L'épreuve de la connaissance de soi

Victime de l'incompréhension et de la persécution, Rousseau se mit à rédiger ses Confessions, à la fois pour justifier sa conduite et pour éclairer le monde sur sa personnalité. La « lapidation » de Môtiers, puis l'expulsion de l'île de Saint-Pierre interrompirent une première fois ce travail qui fut repris à Wootton, en Angleterre, où Rousseau s'était réfugié. Toutefois la solitude, la méconnaissance de la langue et les dispositions psychiques de Rousseau lui-même (certains incidents aggravant un délire de persécution déjà latent) persuadèrent l'auteur qu'il était la proie d'un immense complot, ourdi non seulement par les encyclopédistes et les théologiens, mais encore par les ministres et même par les simples citoyens pour étouffer sa voix, la voix de la vérité. Pris de panique, il quitta subitement l'Angleterre, en déclarant qu'il s'engageait à ne plus rien publier de son vivant « sur quelque sujet que ce puisse être » et qu'il renonçait même à écrire ses mémoires. Désormais Rousseau va vivre dans la société de la nature, se passionnant pour la botanique et s'enchantant au souvenir des moments heureux de sa jeunesse que ses promenades lui rappellent. Il collectionnera des plantes, formera des herbiers et rédigera pour une de ses amies des « lettres sur la botanique ». La nature n'a rien perdu, à ses yeux, de sa vertu apaisante, elle détourne l'homme de ses angoisses et de ses obsessions, elle est source de rêverie et même d'extase, car elle témoigne de l'art avec lequel Dieu a construit le monde.

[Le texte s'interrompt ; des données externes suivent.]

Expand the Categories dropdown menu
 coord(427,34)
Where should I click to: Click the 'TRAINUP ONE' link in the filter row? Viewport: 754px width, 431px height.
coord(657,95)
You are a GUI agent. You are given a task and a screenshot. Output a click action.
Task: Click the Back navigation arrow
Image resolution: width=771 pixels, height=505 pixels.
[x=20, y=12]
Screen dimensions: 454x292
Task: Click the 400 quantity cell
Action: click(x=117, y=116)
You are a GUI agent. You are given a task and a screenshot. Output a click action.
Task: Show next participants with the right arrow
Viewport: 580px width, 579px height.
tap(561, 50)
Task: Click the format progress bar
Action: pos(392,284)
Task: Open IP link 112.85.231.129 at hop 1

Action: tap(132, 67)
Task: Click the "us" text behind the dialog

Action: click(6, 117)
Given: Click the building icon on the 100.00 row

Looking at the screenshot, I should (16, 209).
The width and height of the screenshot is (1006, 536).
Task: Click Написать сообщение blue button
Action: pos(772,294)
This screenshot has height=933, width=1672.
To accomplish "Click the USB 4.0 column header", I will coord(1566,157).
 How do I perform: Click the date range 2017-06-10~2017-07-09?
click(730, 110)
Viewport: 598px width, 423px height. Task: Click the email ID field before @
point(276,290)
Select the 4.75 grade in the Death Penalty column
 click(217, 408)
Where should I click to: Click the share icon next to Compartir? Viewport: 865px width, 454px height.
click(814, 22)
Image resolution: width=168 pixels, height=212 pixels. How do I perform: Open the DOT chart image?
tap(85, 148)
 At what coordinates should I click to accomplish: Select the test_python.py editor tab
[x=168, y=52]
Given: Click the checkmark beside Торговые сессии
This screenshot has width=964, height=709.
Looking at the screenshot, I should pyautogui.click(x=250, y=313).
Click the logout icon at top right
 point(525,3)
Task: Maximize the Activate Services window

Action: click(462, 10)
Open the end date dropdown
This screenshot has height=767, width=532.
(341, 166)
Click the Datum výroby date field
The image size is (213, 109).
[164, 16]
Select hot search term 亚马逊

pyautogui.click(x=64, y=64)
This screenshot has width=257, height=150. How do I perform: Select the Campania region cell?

Au retour de ses promenades, Rousseau poursuit la rédaction de ses Confessions qui, dans son esprit, ne doivent paraître que longtemps après sa mort. La première partie, qui mène le lecteur de la naissance de l'écrivain jusqu'à son départ pour Paris en 1742, a une tonalité enjouée. Rousseau veut montrer un homme dans toute la vérité de la nature, il veut brosser le portrait sincère d'un être – exceptionnel et unique, croit-il – pour que chaque lecteur puisse s'y référer. Et, pour y parvenir, il procède d'une manière tout à fait nouvelle et originale : il recherche dans son enfance ce qu'il nomme ses « chaînes d'affections secrètes », ce qu'en termes freudiens on appelle des « sensations déterminantes », et il construit son portrait à partir de telles observations. La seconde partie des Confessions (exception faite du livre VII qui appartient encore à la première par la gaieté de ton) a été écrite beaucoup plus rapidement, en quelques mois seulement, à une époque où Rousseau, brouillé avec presque tous ses amis, est méfiant, hypersensible. Aussi va-t-il interpréter les événements qu'il relate à la lumière des drames qu'ils ont provoqués et leur donner une signification rétrospective. Au paradis de l'enfance, décrit dans les sept premiers livres, succède le désarroi de la vieillesse.

Rousseau est-il revenu à Paris en 1770 pour déjouer ce « complot » dont il n'arrivait à connaître ni l'objet, ni la trame, ni même l'instigateur ? Le fait est qu'il entreprit de lire ses Confessions dans des cercles privés, avec l'espoir de retrouver l'amitié fraternelle qui lui faisait défaut. Mais ces lectures ne provoquèrent qu'un silence gêné. Alors il écrivit les Dialogues de Rousseau juge de Jean-Jacques, dans lesquels il se met en scène pour mieux répondre à ses accusateurs. Vivant dans un monde absurde, Rousseau va tenter, à nouveau, de défendre les droits de l'innocence et de rassembler son être pour en reconstituer l'unité. Une fois encore, il entrevoit le paradis terrestre et le propose à la nostalgie des hommes. Commencé sous le signe de la peur et du désespoir, l'ouvrage – véritable itinéraire[...]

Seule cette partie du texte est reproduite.